The cellular mechanisms from hyperexcitability to neurodegenerative pathologies are proposed in this paper.
- Tau pathology. Hyperexcitability may cause Ca2+ overload, resulting in activation of glycogen synthase kinase-3β (GSK-3β) and
cyclin dependent kinase 5 (Cdk5), which then phosphorylate Tau at specific sites to open the paperclip conformation of the Tau protein such that
its phosphatase-activating domain (PAD) is exposed. The PAD-exposed Tau proteins, whether they are monomeric or in an aggregate, may activate other GSK-3β
via protein phosphatase 1 as they diffuse within the cell or spread to other neurons. Hyperactive GSK-3β is toxic to neurons because it can impair axonal transport,
neurite outgrowth, and long-range synchronization.
- Beta amyloid (Aβ) pathology. The reciprocal interactions between Ca2+-induced reactive oxygen species (ROS) and ROS-modulated Ca2+ upsurge
may aggravate oxidative stress which has been demonstrated to promote the production of Aβ peptides. Aβ oligomers may bind the prion protein to induce mGluR5 signaling,
eventually resulting in hyperphosphorylation of CRMP2 which could be the major cause of Aβ-mediated synaptic deficits.
- α-Synuclein pathology. The hyperexcitability-induced hyperactive GSK-3β can phosphorylate α-synuclein at serine-129 (S129).

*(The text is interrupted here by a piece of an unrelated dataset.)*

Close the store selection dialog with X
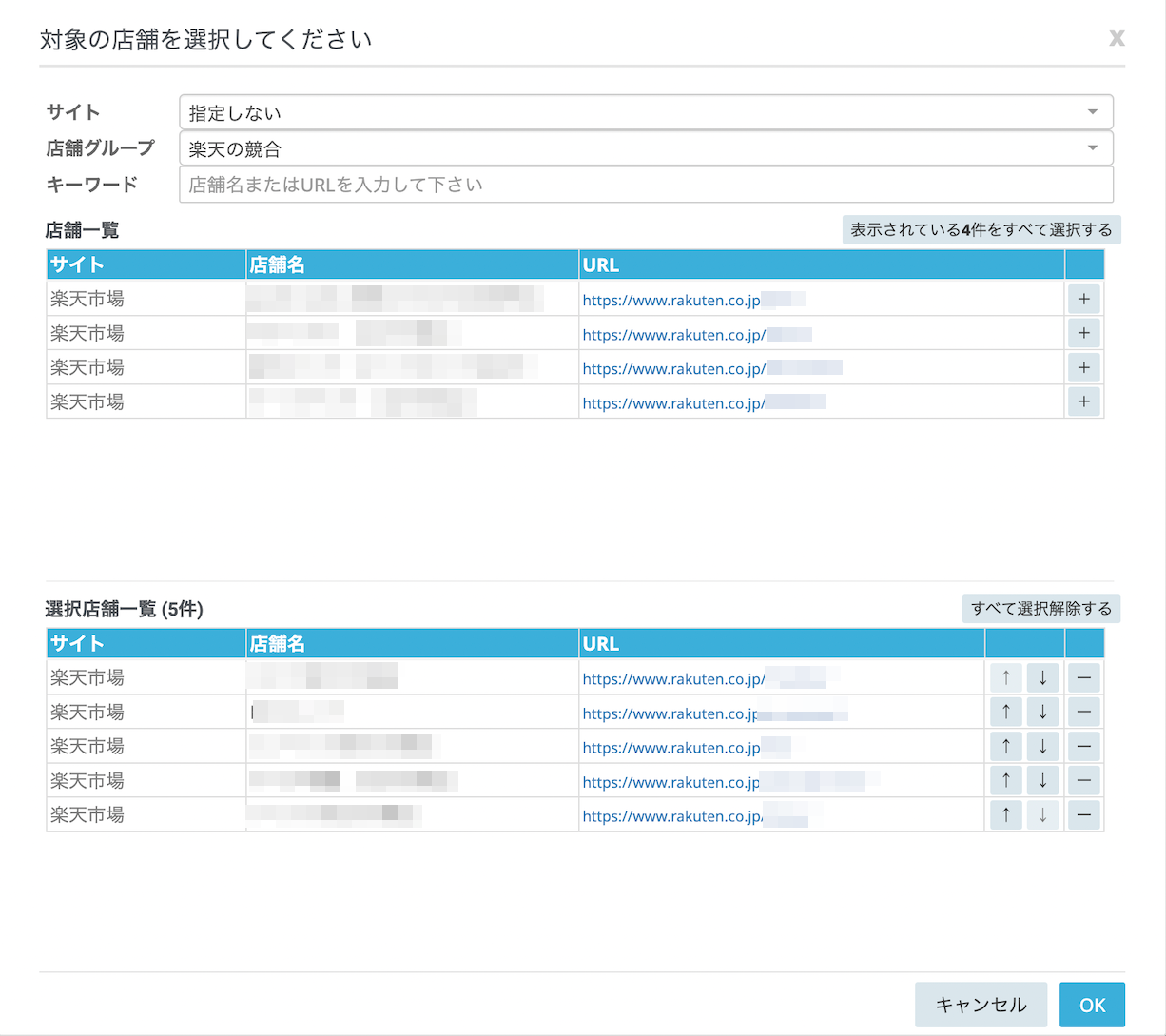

Strikingly, about 90% of α-synuclein found in pathological Lewy bodies are phosphorylated at S129, suggesting the importance of S129 phosphorylation in α-synuclein pathology.
- TDP-43 pathology. Abnormal TDP-43 may down-regulate miR-132 and miR-9, resulting in impaired TDP-43 clearance and dysregulation of neurofilaments, respectively.
The abnormal TDP-43 (pathological phosphorylation or cleavage) could also arise from hyperexcitability-induced Ca2+ overload.